Der nordrhein-westfälische Justizminister Dr. Benjamin Limbach ist sich seiner Verantwortung anscheinend nicht bewusst: "Sie werden mir nachsehen, dass ich als Justizminister zu einzelnen Fällen kaum Stellung nehmen kann, ohne dann dort in die Rechte anderer Institutionen einzugreifen." Das ist nicht plausibel: ",Da macht es sich Herr Limbach etwas einfach‘, sagt Jörg Scheinfeld. ,Wer, wenn nicht der oberste Dienstherr, kann die Ermittlungsbehörden anweisen, ihre Arbeit ordentlich zu erledigen?‘ Zudem gebe es bereits Fälle, in denen das NRW-Justizministerium interveniert habe. "Ein relativ aktueller Fall sind die Vergewaltigungen an einer Bielefelder Klinik‘, sagt der Strafrechtsprofessor. Dort hatte das Justizministerium das von der Staatsanwaltschaft Bielefeld eingestellte Verfahren überprüft und anschließend an die Staatsanwaltschaft Duisburg übergeben. ‚Das war ein Einzelfall, genau wie die Fälle in der MHG-Studie‘, sagt Scheinfeld."
"Unsere Staatsanwältinnen und Staatsanwälte", versicherte Justizminister Limbach, "gehen bei jedem Anfangsverdacht gleichermaßen vor. Es interessiert nicht der Geldbeutel oder ein Kardinalshut." Das kommentiert die stellv. Ifw-Direktorin Jessica Hamed auf X (ehemals Twitter) kritisch: "Als jahrelang tätige Strafverteidigerin kann ich diesen Eindruck nicht bestätigen. Hätte man bei meinen Mandantinnen und Mandanten dieselbe Nachsicht walten lassen, wie gegenüber den klerikalen Tätern #sexuellenMissbrauchs hätte ich so gut wie keine Fälle. […] Und bei #CumEx nun dasselbe. Offenbar hat Limbach wenig Interesse die ohnehin höchst komplexen Ermittlungen zu fördern. […] Dazu muss man wissen, dass der Justizminister der oberste Chef der Ermittlungsbehörden ist. Die Staatsanwaltschaft ist eine abhängige Behörde und entsprechend weisungsgebunden. Mangels Unabhängigkeit dürfen deutsche Staatsanwälte auch keinen europäischen Haftbefehl ausstellen, wie der EuGH im Mai 2019 entschied. Die Strafverfolgung ist somit in brisanten Fällen durchaus politisch übersteuert."
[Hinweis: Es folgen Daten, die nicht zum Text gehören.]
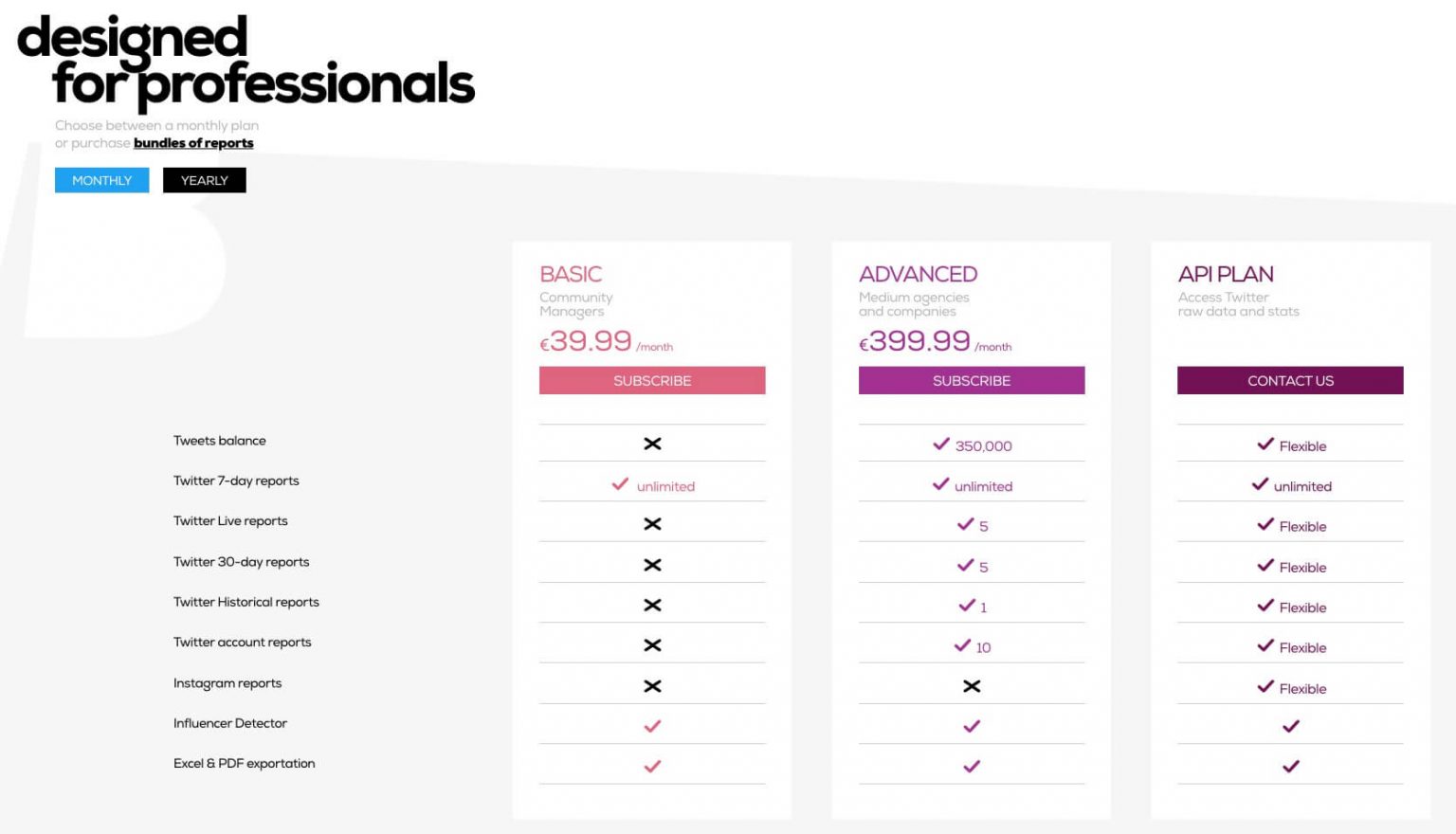Click the X icon for Basic Twitter Live reports
This screenshot has height=834, width=1456.
(652, 524)
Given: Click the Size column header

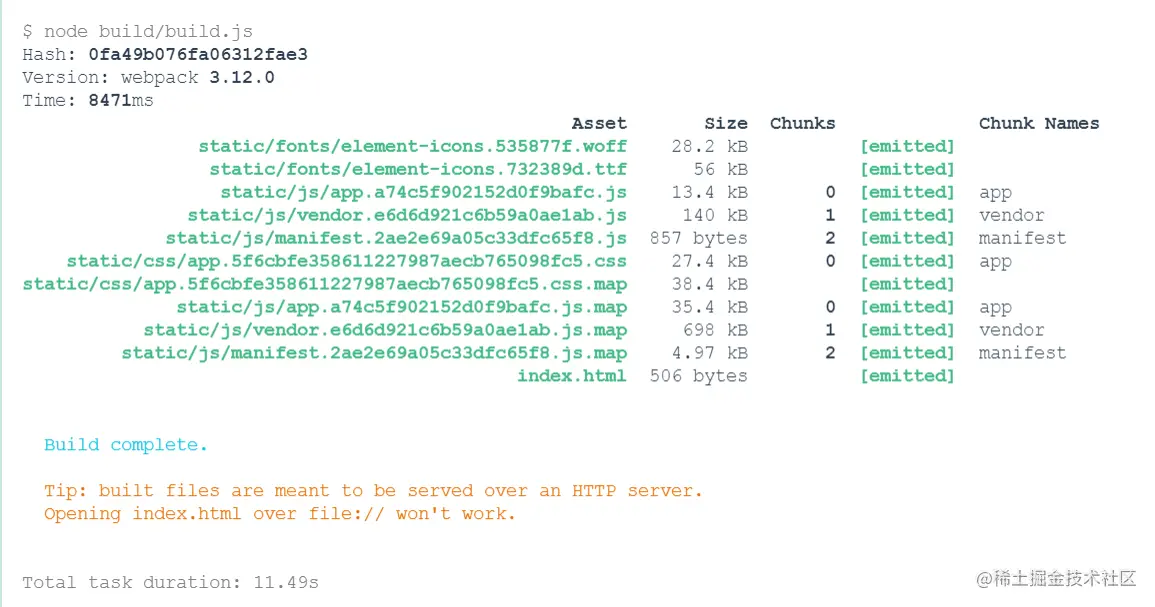Looking at the screenshot, I should pyautogui.click(x=725, y=124).
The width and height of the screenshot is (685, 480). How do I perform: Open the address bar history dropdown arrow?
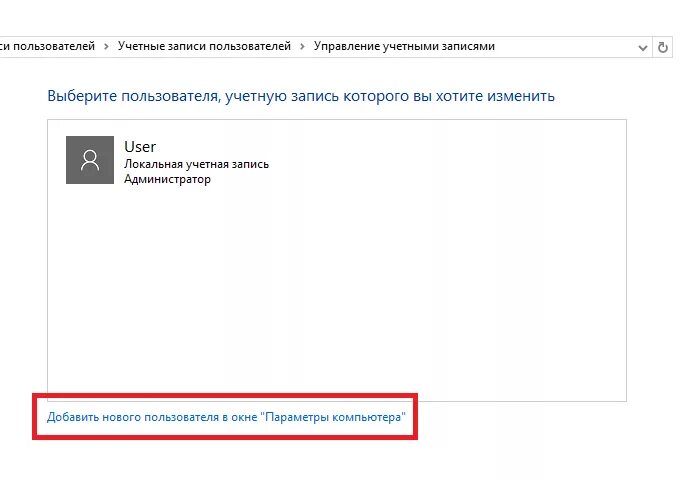(x=643, y=48)
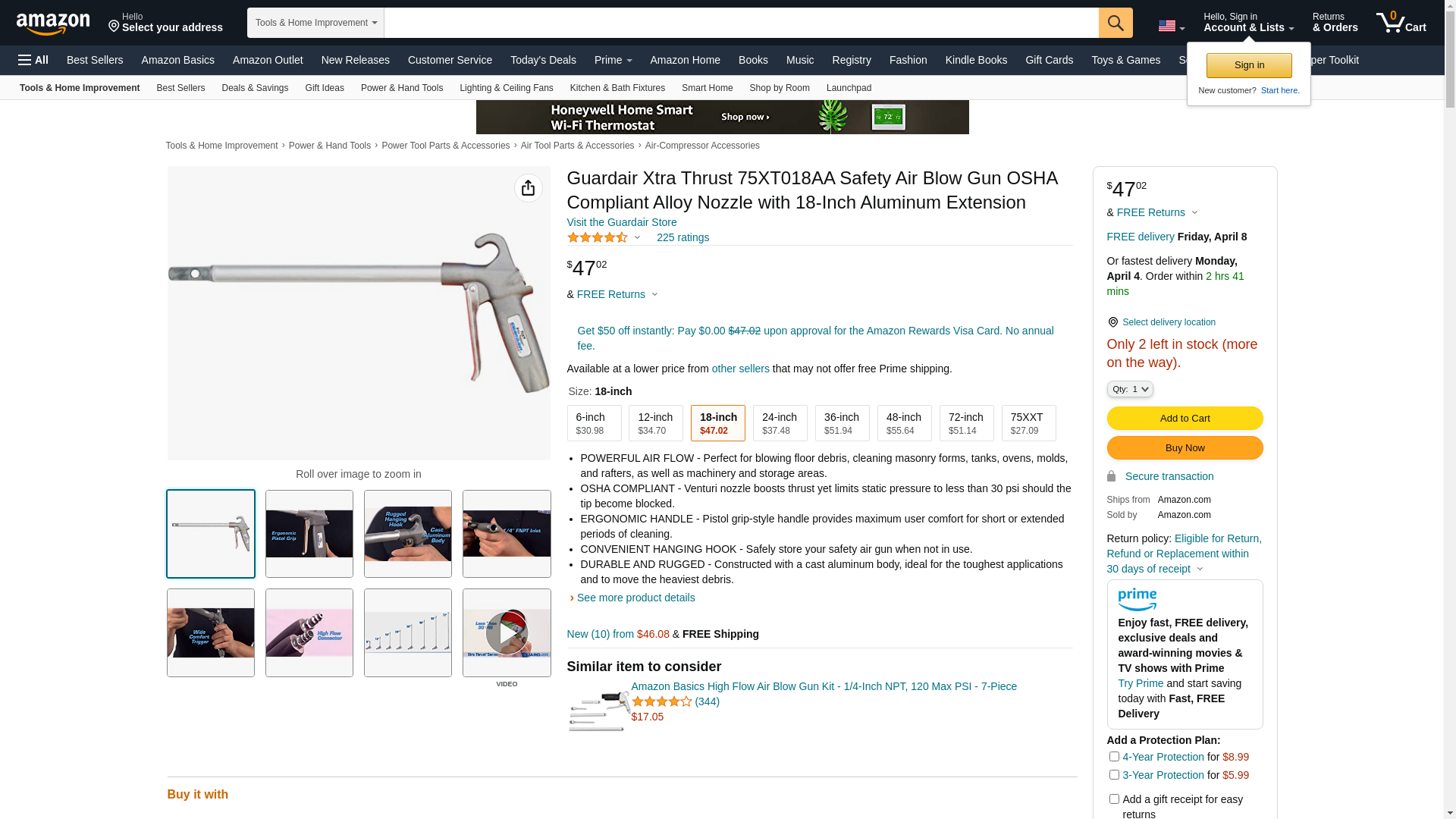Check the 3-Year Protection plan box

click(1114, 774)
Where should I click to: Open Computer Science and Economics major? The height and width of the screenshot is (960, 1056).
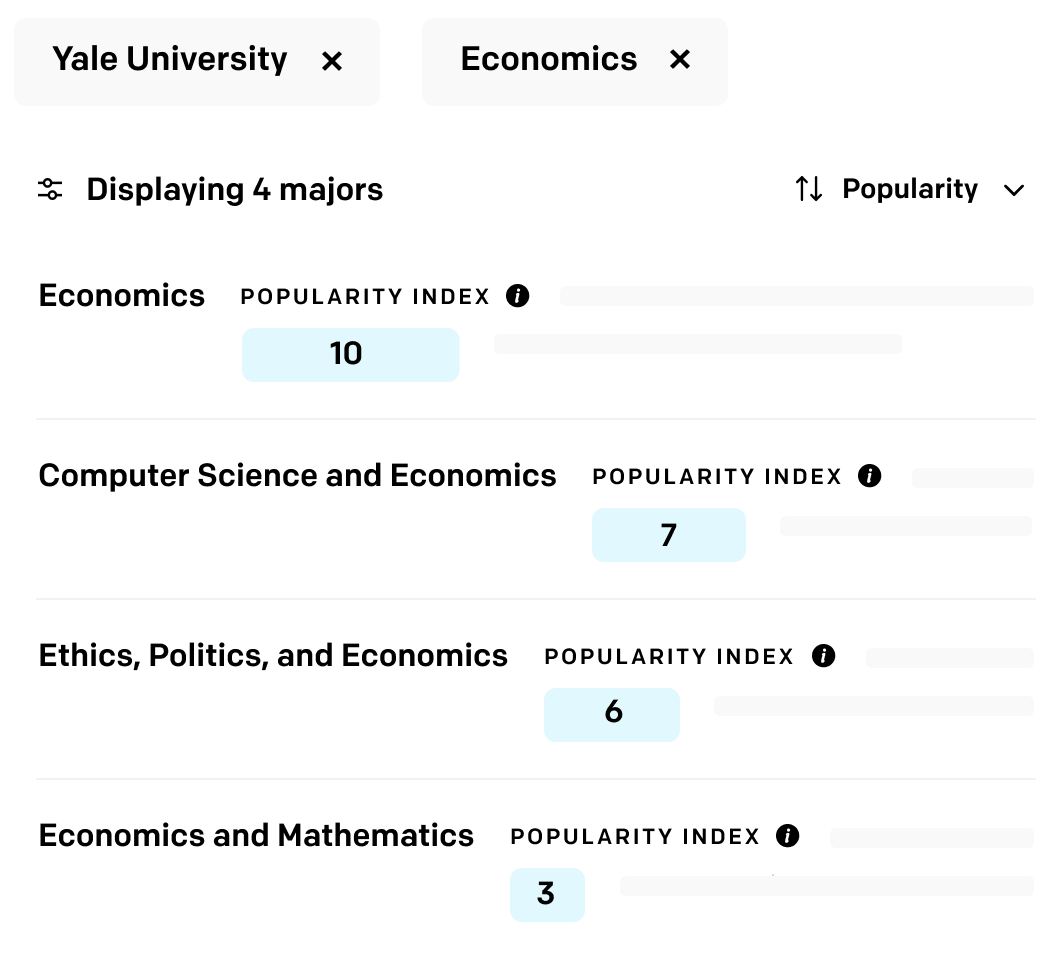tap(297, 476)
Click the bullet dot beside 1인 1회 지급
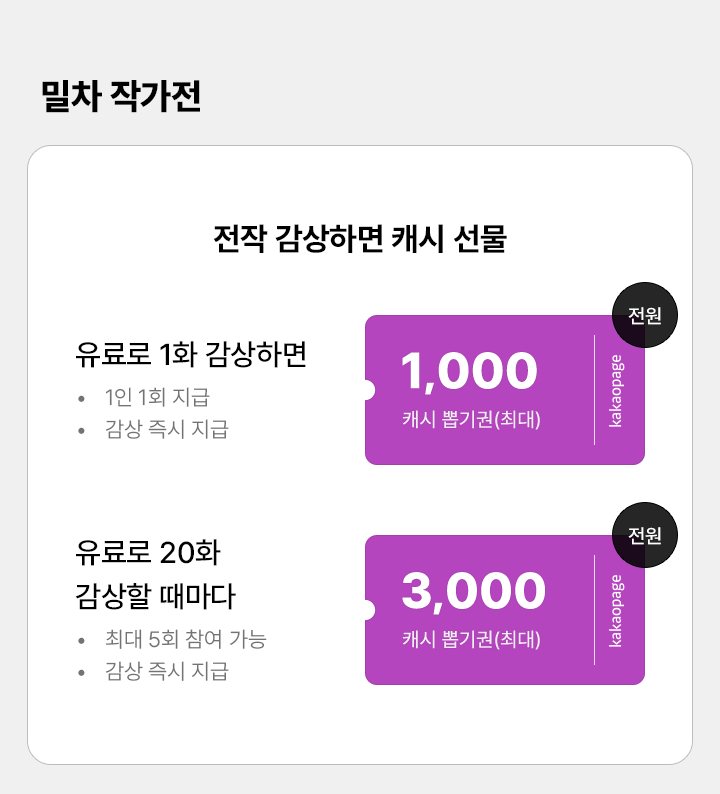 point(81,398)
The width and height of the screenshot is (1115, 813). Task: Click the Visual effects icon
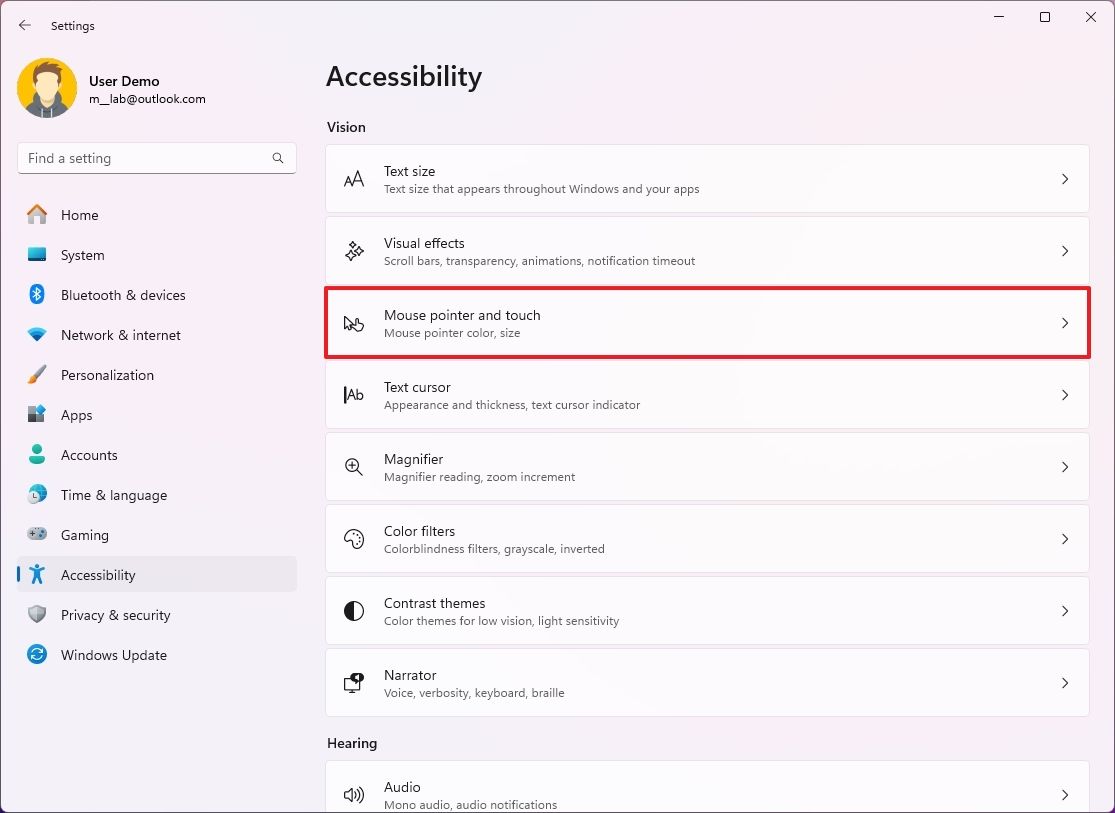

Im Hinblick auf das Bedauern Limbachs, der kirchliche Umgang mit den Missbrauchsfällen gefährde das Vertrauen in "wichtige Institutionen" und "dass es ihn ungemein schmerze, wie die Kirchen, vor allem die offiziellen Seiten, mit dieser Missbrauchsproblematik umgingen", regt Scheinfeld abschließend an: ",Wenn Herr Limbach das ernst meint, soll er sich bitte für das Einrichten einer staatlichen Kommission stark machen, die die Fälle unabhängig untersucht‘ […]. Diese müsse dann aber auch von Seiten der Kirche mit dem Zugang zu allen benötigten Unterlagen ausgestattet werden. Möglichkeiten, dafür etwas Druck auf die Kirchen auszuüben, habe der Staat durchaus. ,Die Kirche ist ja eine Körperschaft des Öffentlichen Rechts mit besonderen Befugnissen, aber auch Pflichten, wie beispielsweise einer besonderen Wahrheitspflicht‘ […]. ‚Wenn der Eindruck entsteht, dass die Kirche diesen Pflichten nicht nachkommt, kann der Staat auch darüber nachdenken, ihr die Sonderstellung zu entziehen.‘"
Dazu, dass durch ordnungsgemäße Ermittlungen der Missbrauch eines weiteren Kindes (Lisa) hätte vermieden werden könnte, ging Justizminister Limbach im Interview nicht ein.